Rue Katalin
Prix éditeur : 22,50 €
Collection : Viviane Hamy
Éditeur : VIVIANE HAMY
EAN : 9782878582369
Parution : 4 octobre 2006
Pagination : 232 p.
Poids : 322 g.
Coup de cœur
Bien des années après, les événements de la rue Katalin, à Budapest en 1942, s'imposent aux protagonistes...
Magda Szabo, décédée en 2007, est certainement l'une des plus célèbres et plus traduites écrivaines hongroises.
À son très beau La porte de 1987 (Fémina étranger en 2003 en français), je préfère pourtant le plus ancien Rue Katalin (1969, traduit en français en 1974), dont l'utilisation subtile de touches fantastiques indécises (comme si le film Les autres d'Amenabar avait été beaucoup plus fin encore...) sert un véritable moteur narratif.

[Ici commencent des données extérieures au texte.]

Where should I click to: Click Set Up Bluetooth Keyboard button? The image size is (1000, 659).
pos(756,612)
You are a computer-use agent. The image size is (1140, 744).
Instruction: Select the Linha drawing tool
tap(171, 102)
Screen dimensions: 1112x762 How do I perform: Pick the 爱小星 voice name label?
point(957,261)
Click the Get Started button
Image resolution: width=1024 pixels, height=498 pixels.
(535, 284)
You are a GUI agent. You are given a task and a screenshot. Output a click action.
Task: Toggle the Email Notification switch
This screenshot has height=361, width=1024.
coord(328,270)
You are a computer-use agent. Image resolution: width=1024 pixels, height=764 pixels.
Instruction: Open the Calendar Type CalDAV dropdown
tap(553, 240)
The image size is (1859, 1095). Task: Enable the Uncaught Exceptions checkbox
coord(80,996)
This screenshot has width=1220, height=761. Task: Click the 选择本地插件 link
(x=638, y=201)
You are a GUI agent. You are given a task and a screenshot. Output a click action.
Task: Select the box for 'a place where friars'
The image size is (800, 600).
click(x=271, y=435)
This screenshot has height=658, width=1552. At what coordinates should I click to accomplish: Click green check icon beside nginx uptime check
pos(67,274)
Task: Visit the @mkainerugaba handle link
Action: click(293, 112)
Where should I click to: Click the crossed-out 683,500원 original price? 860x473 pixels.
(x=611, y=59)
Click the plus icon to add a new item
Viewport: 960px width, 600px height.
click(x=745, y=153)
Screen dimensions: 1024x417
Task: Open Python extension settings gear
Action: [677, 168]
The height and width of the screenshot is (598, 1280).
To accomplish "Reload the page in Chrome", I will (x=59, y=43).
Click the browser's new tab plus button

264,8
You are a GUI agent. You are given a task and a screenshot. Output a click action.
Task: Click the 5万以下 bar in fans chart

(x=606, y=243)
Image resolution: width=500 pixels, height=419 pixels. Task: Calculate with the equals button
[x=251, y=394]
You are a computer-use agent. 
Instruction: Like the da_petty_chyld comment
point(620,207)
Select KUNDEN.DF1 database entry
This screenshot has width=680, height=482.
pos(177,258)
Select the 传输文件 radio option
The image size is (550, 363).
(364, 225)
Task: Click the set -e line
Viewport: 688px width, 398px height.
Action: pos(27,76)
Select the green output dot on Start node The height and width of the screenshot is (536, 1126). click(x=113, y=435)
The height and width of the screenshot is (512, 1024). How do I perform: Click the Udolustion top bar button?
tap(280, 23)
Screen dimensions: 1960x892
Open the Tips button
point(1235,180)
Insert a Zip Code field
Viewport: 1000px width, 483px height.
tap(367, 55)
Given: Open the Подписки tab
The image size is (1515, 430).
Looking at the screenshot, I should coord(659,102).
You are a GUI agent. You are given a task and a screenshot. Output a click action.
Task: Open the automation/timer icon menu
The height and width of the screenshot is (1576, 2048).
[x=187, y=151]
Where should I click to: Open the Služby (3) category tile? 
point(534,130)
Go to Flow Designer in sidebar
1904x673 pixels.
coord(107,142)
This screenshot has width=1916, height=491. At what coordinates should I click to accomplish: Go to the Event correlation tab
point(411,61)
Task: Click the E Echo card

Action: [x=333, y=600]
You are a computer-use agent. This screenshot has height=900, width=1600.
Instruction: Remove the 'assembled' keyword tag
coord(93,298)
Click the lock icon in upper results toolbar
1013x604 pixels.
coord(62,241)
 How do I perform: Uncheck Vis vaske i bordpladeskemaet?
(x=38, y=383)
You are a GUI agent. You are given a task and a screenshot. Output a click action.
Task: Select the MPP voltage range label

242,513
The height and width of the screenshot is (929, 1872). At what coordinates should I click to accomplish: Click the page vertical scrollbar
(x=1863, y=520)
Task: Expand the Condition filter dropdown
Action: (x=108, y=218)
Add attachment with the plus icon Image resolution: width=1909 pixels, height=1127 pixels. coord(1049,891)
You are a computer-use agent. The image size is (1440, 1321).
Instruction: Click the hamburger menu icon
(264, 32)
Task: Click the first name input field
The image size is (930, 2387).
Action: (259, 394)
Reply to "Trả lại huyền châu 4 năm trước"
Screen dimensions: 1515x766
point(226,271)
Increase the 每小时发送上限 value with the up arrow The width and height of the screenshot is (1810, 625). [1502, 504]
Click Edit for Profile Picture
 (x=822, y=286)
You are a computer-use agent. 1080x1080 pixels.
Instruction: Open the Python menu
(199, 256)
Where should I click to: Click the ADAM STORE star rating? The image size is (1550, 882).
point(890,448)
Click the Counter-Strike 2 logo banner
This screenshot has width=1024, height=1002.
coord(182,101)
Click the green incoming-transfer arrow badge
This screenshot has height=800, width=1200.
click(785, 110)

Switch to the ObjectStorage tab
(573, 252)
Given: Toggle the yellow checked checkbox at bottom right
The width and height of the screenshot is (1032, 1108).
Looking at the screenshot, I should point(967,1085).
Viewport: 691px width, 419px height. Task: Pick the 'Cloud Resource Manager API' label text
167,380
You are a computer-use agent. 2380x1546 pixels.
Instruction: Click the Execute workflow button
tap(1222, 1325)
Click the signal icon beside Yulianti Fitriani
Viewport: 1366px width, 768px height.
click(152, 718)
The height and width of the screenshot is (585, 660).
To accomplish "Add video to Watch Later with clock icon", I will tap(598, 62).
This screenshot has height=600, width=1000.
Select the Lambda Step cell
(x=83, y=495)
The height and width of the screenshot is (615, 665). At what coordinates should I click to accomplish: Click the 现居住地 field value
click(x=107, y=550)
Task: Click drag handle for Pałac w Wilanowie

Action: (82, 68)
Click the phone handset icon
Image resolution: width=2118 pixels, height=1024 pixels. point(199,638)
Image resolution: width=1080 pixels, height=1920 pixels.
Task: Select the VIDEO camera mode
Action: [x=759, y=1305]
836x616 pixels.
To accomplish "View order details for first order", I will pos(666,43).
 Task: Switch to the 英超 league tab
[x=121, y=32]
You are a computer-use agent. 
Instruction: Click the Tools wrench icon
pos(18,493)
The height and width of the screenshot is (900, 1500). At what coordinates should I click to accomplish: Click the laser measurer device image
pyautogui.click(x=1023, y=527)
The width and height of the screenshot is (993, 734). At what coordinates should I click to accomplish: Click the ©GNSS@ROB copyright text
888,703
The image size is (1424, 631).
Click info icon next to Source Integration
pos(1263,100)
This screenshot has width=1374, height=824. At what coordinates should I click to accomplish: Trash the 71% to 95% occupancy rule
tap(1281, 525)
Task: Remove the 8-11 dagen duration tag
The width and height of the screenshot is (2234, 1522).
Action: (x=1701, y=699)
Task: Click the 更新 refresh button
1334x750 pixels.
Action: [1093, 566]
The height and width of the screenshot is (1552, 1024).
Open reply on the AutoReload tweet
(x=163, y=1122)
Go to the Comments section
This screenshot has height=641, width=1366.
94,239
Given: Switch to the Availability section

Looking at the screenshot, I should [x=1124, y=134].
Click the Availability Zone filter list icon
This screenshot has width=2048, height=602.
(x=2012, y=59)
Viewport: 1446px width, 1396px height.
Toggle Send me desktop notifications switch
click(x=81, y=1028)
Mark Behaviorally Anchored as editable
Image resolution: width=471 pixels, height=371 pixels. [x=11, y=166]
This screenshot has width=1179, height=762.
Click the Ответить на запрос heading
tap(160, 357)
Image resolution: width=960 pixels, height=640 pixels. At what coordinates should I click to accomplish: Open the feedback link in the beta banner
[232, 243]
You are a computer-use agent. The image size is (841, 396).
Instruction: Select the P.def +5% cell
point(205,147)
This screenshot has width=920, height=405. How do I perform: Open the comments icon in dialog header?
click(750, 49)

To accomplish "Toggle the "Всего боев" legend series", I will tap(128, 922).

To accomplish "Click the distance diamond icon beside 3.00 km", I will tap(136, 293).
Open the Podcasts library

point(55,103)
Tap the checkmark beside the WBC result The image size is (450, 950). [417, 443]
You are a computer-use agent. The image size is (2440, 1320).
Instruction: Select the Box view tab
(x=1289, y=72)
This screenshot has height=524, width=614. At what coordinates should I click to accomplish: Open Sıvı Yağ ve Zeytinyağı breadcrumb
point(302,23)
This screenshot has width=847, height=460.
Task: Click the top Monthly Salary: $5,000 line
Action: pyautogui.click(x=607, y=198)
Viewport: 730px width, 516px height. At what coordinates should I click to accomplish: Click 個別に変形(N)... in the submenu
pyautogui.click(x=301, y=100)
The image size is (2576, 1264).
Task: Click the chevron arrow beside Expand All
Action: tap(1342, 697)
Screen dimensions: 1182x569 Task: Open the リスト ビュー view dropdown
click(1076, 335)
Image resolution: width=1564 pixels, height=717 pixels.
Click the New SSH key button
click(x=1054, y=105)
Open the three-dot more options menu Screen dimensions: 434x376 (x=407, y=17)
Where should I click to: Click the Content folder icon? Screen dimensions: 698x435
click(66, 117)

De très longues années après une série d'événements anodins ou tragiques ayant eu lieu rue Katalin à Budapest durant la seconde guerre mondiale, les protagonistes, maintenant âgés, ayant quitté le quartier de leur jeunesse, se souviennent... Y compris de celle trop tôt disparue, leur camarade juive de jeux d'enfants et d'adolescents, dont la famille fut emportée par la tourmente, sans que le rôle des autres enfants ne soit totalement clair... Organisée en une recension de moments-clé et de flashbacks qui éclairent ou au contraire assombrissent par moments toute tentative d'élucidation de ce passé, la narration progresse pourtant, convainquant progressivement le lecteur de l'extrême vulnérabilité de la mémoire, de sa malléabilité et de sa possible "réduction à l'essentiel", dans une quête qui, curieusement et malgré des registres fondamentalement différents, n'est pas étrangère à celle d'un Claude Simon dans La route des Flandres, ni même à celle d'un Rodrigo Fresan dans La vitesse des choses.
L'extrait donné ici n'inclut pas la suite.